According to an embodiment of the present disclosure, the serving base station 1202 delivers information about the weight factor or weight factor-applied TTT value to the terminal 1200 in operation 1208. At this time, the information about the weight factor and the weight factor-applied TTT value may be included and transferred in, e.g., a RRC connection reconfiguration message. Thereafter, if the terminal 1200 receives the RRC connection reconfiguration message to obtain the information about the weight factor or the weight factor-applied TTT value in operation 1210, the terminal 1200 performs measurement on RS1 transmitted from the serving base station 1202, and the terminal 1200 transmits a measurement result to the serving base station 1202 in operation 1212. Although the measurement procedure according to the embodiment of FIG. 12 focuses only on the description of the serving base station 1202 for ease of description, the terminal 1200 performs measurement on RS2 based on the information about the weight factor or weight factor-applied TTT value also for the target base station. In other words, the terminal determines a handover start condition by applying the information about the weight factor or weight factor-applied TTT to R1 and R2 received from the serving base station and the target base station. According to the present disclosure, the terminal and the base station have a plurality of beams. For example, assuming that the base station has M beams and the terminal has N beams, the terminal may have M×N beam measurement results. Accordingly, since the measurement procedure encompasses multiple beam pair measurement results in the TTT, the terminal may report the maximum one of measurement results per measurement procedure performed within the TTT interval, report a mean value of signal strengths corresponding to a predetermined number, or report a mean value of all signal strengths according to embodiments.

FIG. 13 is a view illustrating an example of the number of times in which a beam scanning is performed as per the number of beams of a terminal during a TTT according to an embodiment of the present disclosure.

Referring to FIG. 13, it is assumed, for ease of description, that terminal 1 has a large number of beams and thus a narrow beam patter whereas terminal 2 has a relatively smaller number of beams than does terminal 2 and resultantly a broad beam pattern. In this case, since terminal 1 has beam switching cycle 1 1302 corresponding to the number of beams for RSs transmitted from the same base stations in the default TTT 1300, it performs one beam scanning operation and a partial beam scanning operation. By comparison, terminal 2 performs three beam scanning operations in total in the TTT 1300 as beam switching cycle 2 1304 corresponding to the number of beams is shorter than beam switching cycle 1 1302. Thus, according to an embodiment of the present disclosure, the number of RSs whose signal strength is to be measured in the default TTT may be selected by the terminal according to the beam pattern. For example, where a terminal uses a relatively narrow beam pattern, the terminal may perform measurement for a predetermined number of RSs instead of measuring the strength of RSs received through all the beams in the default TTI. It may determine a handover condition based on the measured strength of the selected RSs. According to another embodiment, the TTT may be adjusted considering at least one or both of the movement speed and beam pattern of the terminal.

**Stated problem 1**
Arrange all of the records as a numbered list, leaving out blank lines and any pictures.
The passage on beam measurement and the records are unrelated to each other.

**Items**
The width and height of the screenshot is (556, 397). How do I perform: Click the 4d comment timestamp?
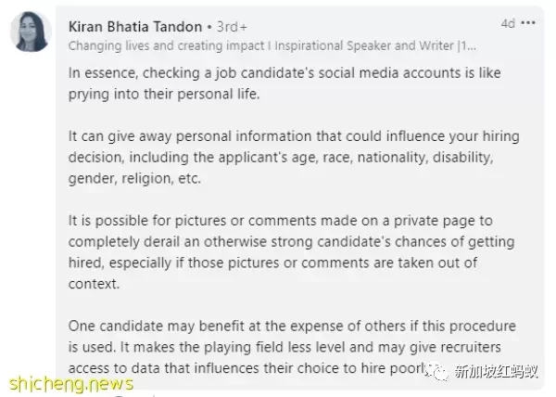point(508,23)
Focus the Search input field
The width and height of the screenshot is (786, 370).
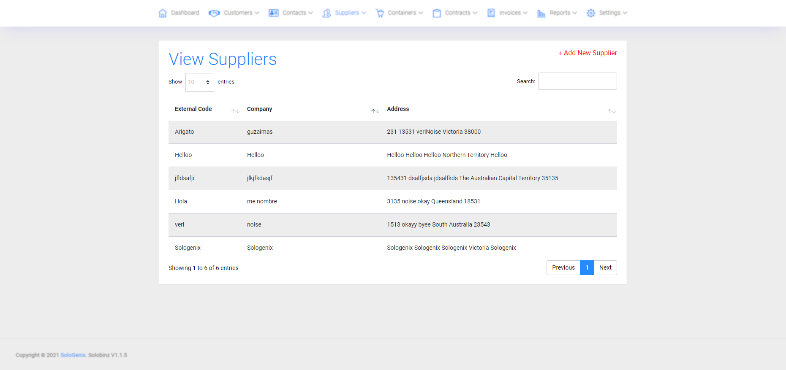(x=577, y=81)
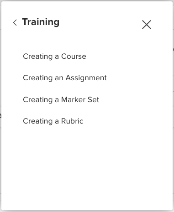
Task: Launch the assignment creation training entry
Action: [x=65, y=78]
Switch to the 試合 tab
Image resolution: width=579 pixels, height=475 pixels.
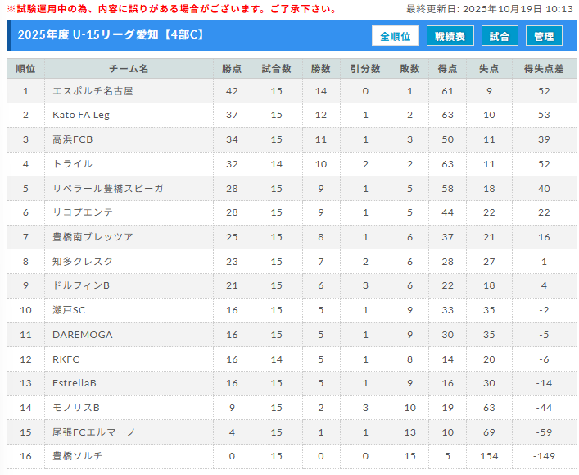click(x=499, y=36)
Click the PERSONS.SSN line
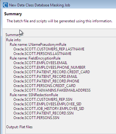This screenshot has width=116, height=134. tap(36, 118)
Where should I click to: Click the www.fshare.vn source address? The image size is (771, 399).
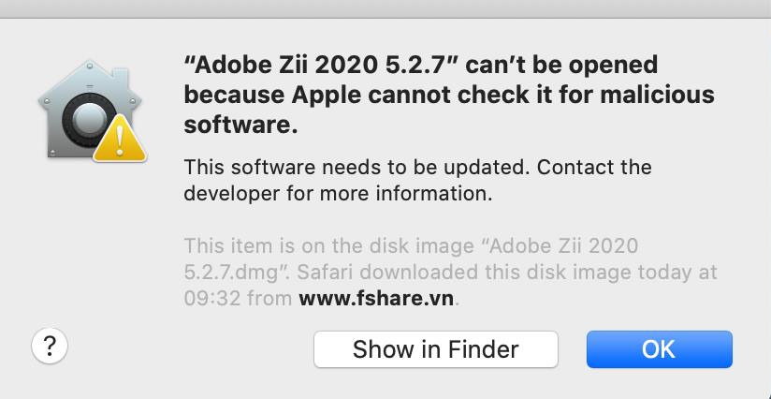tap(379, 301)
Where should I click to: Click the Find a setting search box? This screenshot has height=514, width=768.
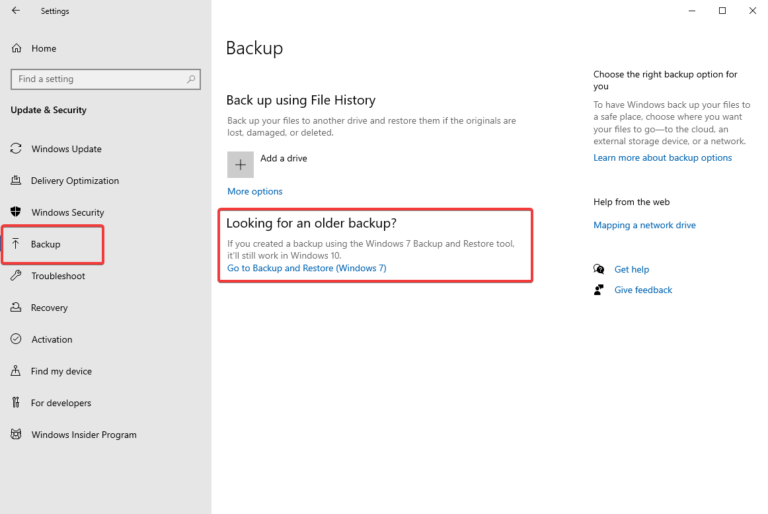[x=106, y=79]
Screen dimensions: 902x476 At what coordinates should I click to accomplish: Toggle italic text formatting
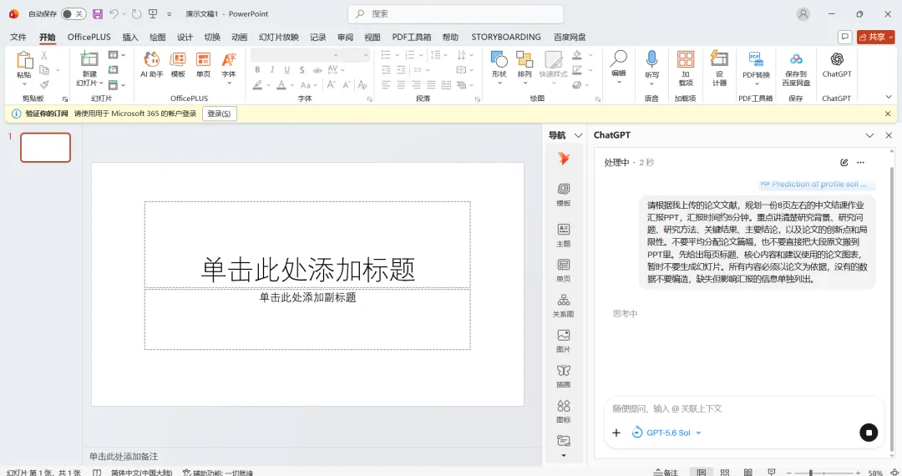tap(271, 69)
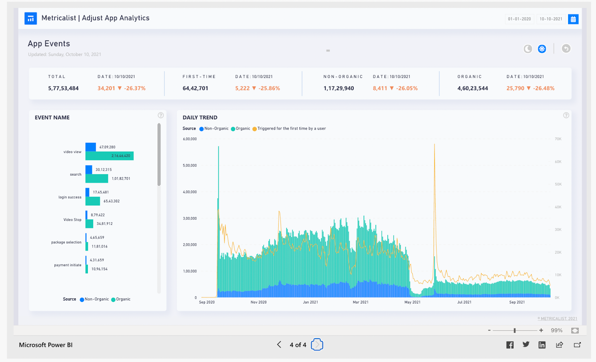This screenshot has width=596, height=362.
Task: Go to the previous report page
Action: click(279, 344)
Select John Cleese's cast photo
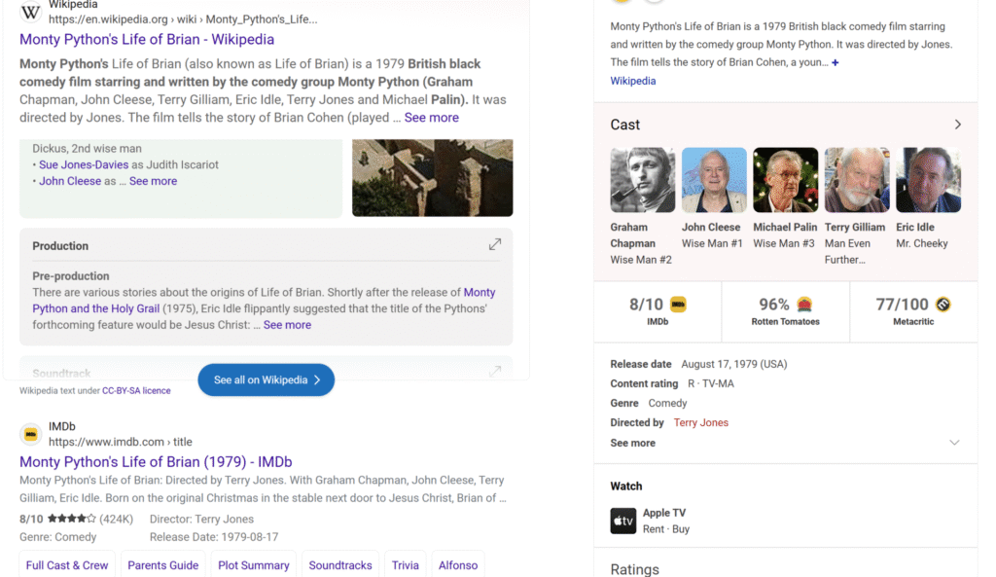The image size is (996, 577). coord(714,180)
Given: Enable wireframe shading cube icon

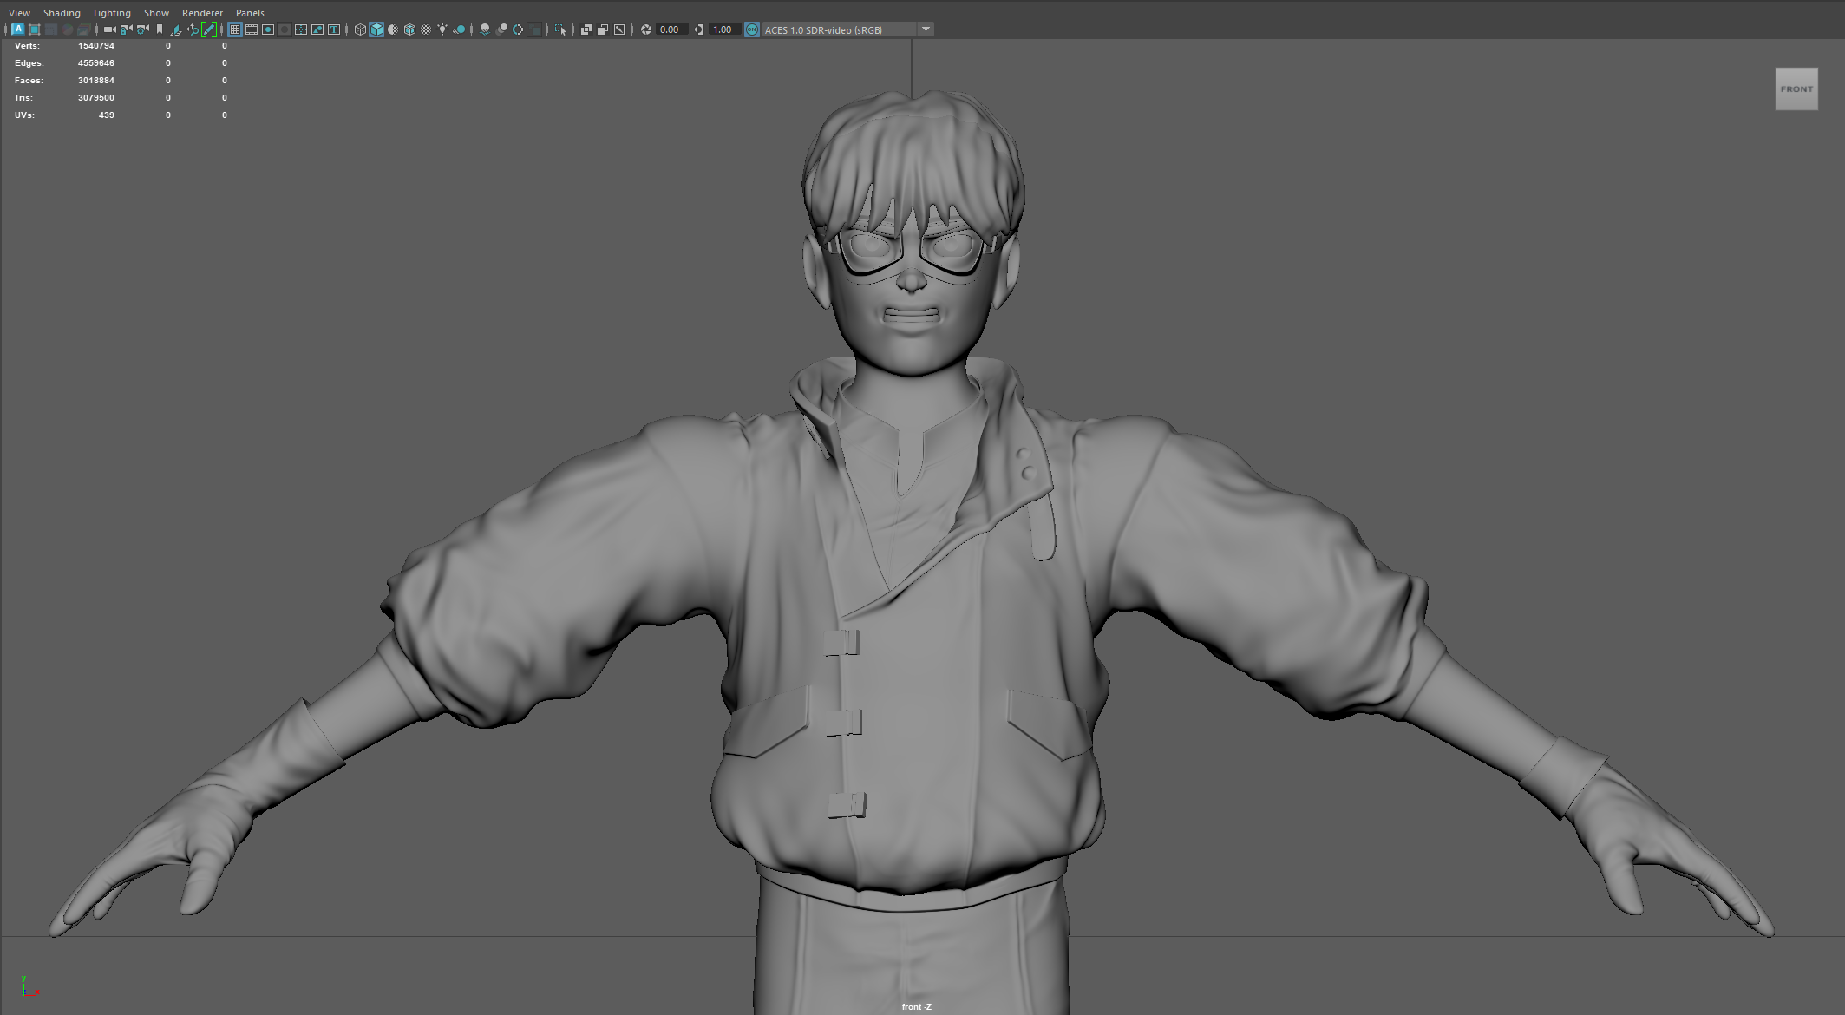Looking at the screenshot, I should 360,29.
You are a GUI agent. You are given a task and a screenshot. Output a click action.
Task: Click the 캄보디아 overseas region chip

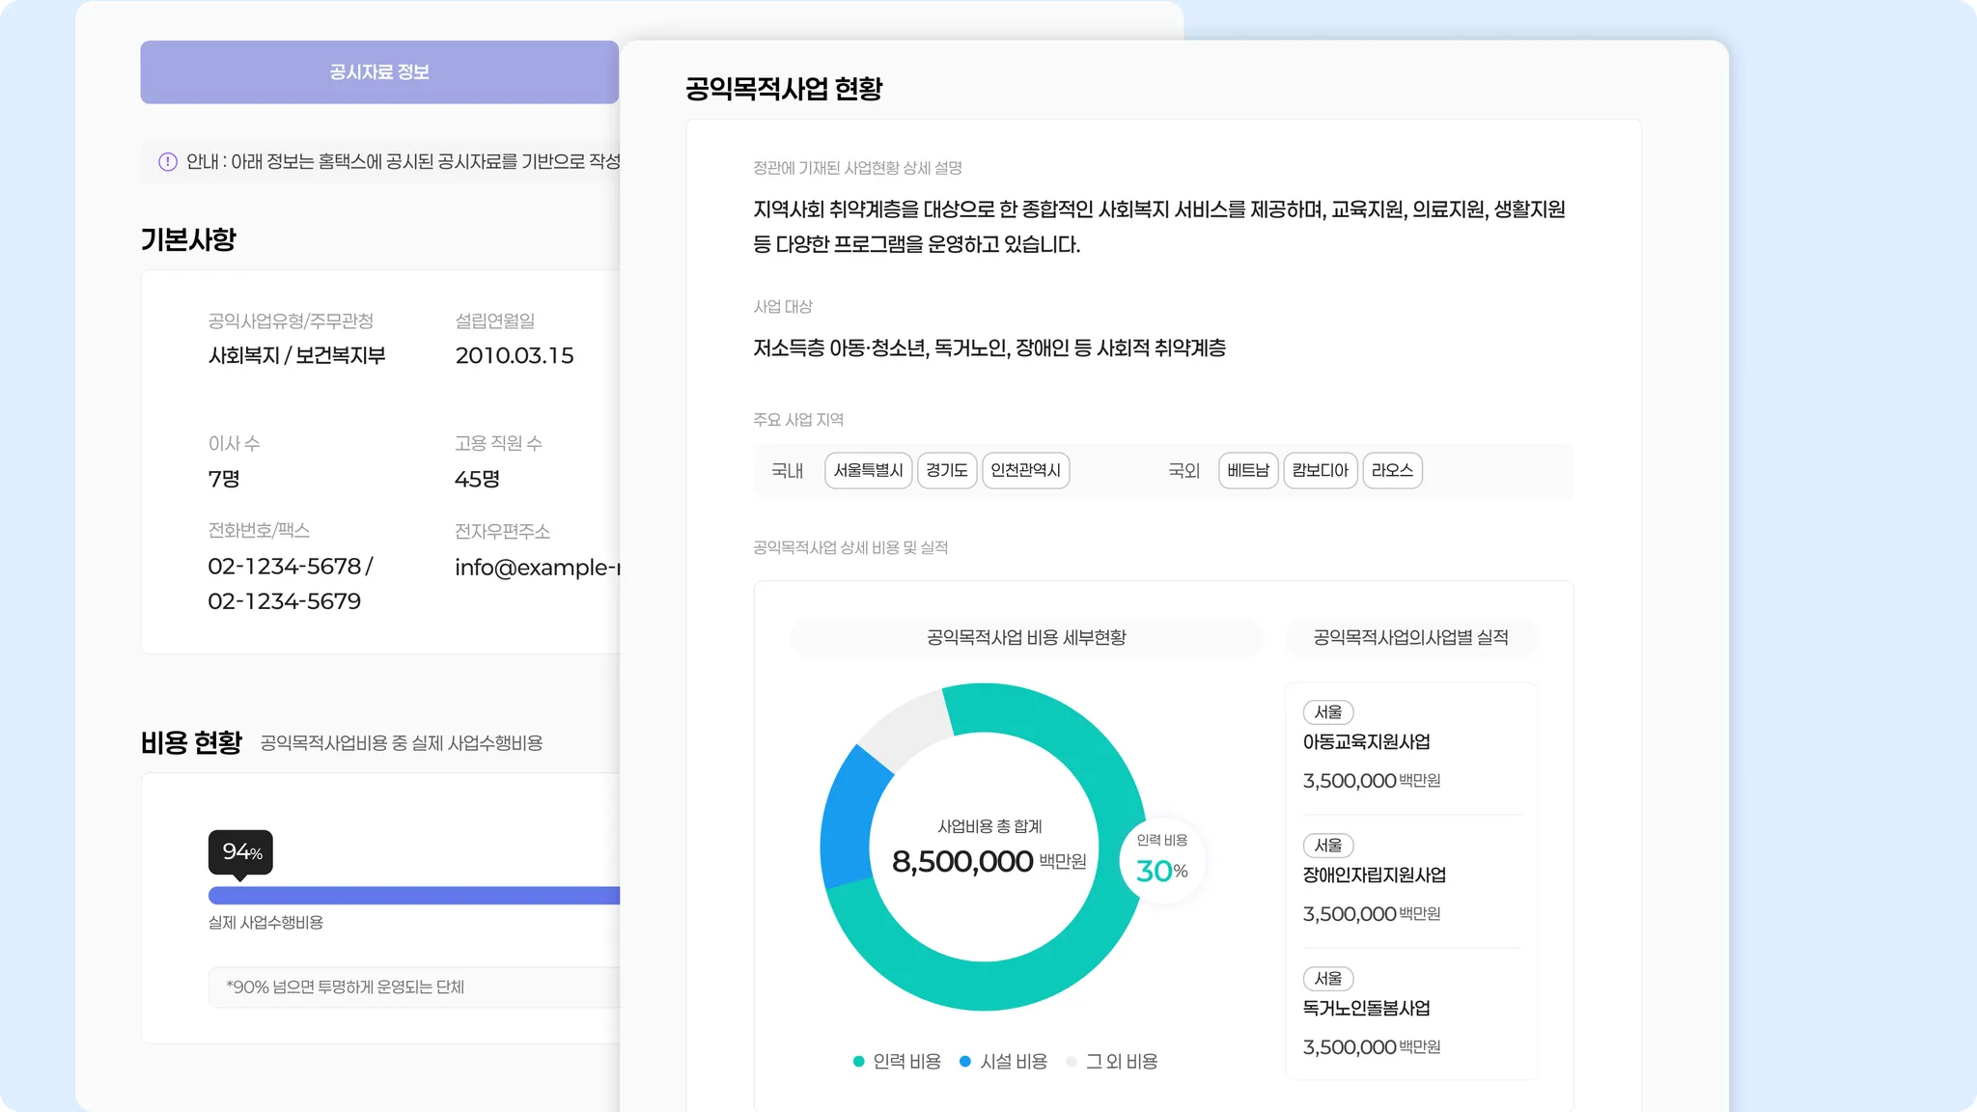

**Stated problem 2**
Translate this sentence from the passage on beam measurement into Spanish: "According to the present disclosure, the terminal and the base station have a plurality of beams."

**Written answer 1**
1. The width and height of the screenshot is (556, 397). How do I perform: Click the 4d comment timestamp?
2. point(508,23)
3. Focus the Search input field
4. The width and height of the screenshot is (786, 370).
5. (x=577, y=81)
6. Task: Launch the assignment creation training entry
7. Action: [x=65, y=78]
8. Switch to the 試合 tab
9. Image resolution: width=579 pixels, height=475 pixels.
10. click(x=499, y=36)
11. Click the PERSONS.SSN line
12. This screenshot has width=116, height=134. tap(36, 118)
13. Where should I click to: Click the www.fshare.vn source address? The image size is (771, 399).
14. tap(379, 301)
15. Where should I click to: Click the Find a setting search box? This screenshot has height=514, width=768.
16. [x=106, y=79]
17. Screen dimensions: 902x476 At what coordinates should I click to accomplish: Toggle italic text formatting
18. tap(271, 69)
19. This screenshot has width=596, height=362.
20. Task: Go to the previous report page
21. Action: click(279, 344)
22. Select John Cleese's cast photo
23. The image size is (996, 577). coord(714,180)
24. Given: Enable wireframe shading cube icon
25. Looking at the screenshot, I should 360,29.
26. You are a GUI agent. You are given a task and a screenshot. Output a click action.
27. Task: Click the 캄보디아 overseas region chip

**Written answer 2**
Según la presente divulgación, el terminal y la estación base tienen una pluralidad de haces.